Congressmen Arrange Final Plea for Portsmouth Naval Shipyard
By Tim Heaney
WASHINGTON, Jan. 25 – Urgency hung like a fog over the discussion table as members of the Maine and New Hampshire congressional delegations sat down with the Seacoast Shipyard Association of Portsmouth on Tuesday to arrange a final plea to the Pentagon to keep the Portsmouth Naval Shipyard open.
Under the Defense Department’s Base Realignment and Closure (BRAC) program, Secretary of Defense Donald Rumsfeld will recommend in May which facilities should be closed. The secretary has promised to shed up to 25 percent of the nation’s military facilities.
“Time is running out,” retired U.S. Navy Captain William D. McDonough said at the roundtable discussion. “I’m growing very concerned. With the pattern that this is taking, this time around is giving us every indication that they’re seriously looking for our closure.”
McDonough, the spokesman for Seacoast, will lead the effort to plead the case in two separate half-hour meetings Wednesday morning with Pentagon and Navy officials.
This will mark the fifth time that McDonough has fought to prevent the closing of what the Portsmouth defenders call the nation’s most statistically efficient government-operated naval base. The shipyard dodged such attempts in 1988, 1991, 1993 and 1995, but McDonough said that this latest round could be the final blow.
He projects that the next round of Defense Department base closings will be bigger than the last four campaigns combined and that decreasing federal desires for submarine production and maintenance may jeopardize Portsmouth’s status.
The BRAC procedure calls for weighing eight standards of performance and efficiency, including both military and non-military utility, land availability and positive community impact.
While Seacoast will argue before the Pentagon that the shipyard meets all these standards, a nine-member BRAC commission, which must be selected by March 15, will have the final say. Two of those members will each be picked by the House and Senate Majority Leaders, and one will be picked by each of the Minority Leaders. President George W. Bush will pick the final three.

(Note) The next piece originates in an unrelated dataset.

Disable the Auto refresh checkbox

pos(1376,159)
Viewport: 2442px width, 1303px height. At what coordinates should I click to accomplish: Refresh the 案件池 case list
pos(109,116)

The commission will report its recommendations to the President in early September. The President then can either approve all of the commission’s recommendations or disapprove all of them. Congress will then have the same all-or-nothing option.
Congressman Jeb Bradley, R-N.H., echoed the sentiments of both states’ congressional delegations in emphasizing the shipyard’s importance in the economies of Maine and New Hampshire and stressed the base’s newest role of training the other three naval shipyards in submarine maintenance.
“Portsmouth has a long record of work, quality and refurbishing, and when you compare its capital and efficiency, the numbers put it above the other three bases,” Bradley said. “The case is just so compelling for the base to remain open.”
Over the 20-month BRAC process, the Maine and New Hampshire congressional delegation produced 17 letters addressed to Rumsfeld, Secretary of the Navy Gordon England and Chief of Naval Operations Admiral Vern Clark showing support for the shipyard.
Bradley said that the Defense Department needs to realize that the shipyard’s efficiency is superior to privately owned yards such as the Electric Boat base in Connecticut.
“The fact that the Electric Boat is 50 percent over budget and 50 percent over timeline of production, that’s just an important fact,” Bradley said. “You cannot ignore those facts.”
Although Defense officials have doubts that Portsmouth could accommodate a large number of personnel during a “surge” in manpower, McDonough noted that while the shipyard now has only about 4,000 workers, it had as many as 25,000 within the last few years.
While the numbers speak in the group’s favor, the outcome is far from certain.
“I’m not optimistic,” McDonough said. “We are pleased to have the opportunity to speak with them, but that doesn’t mean anything. Those people will make no commitment to us.”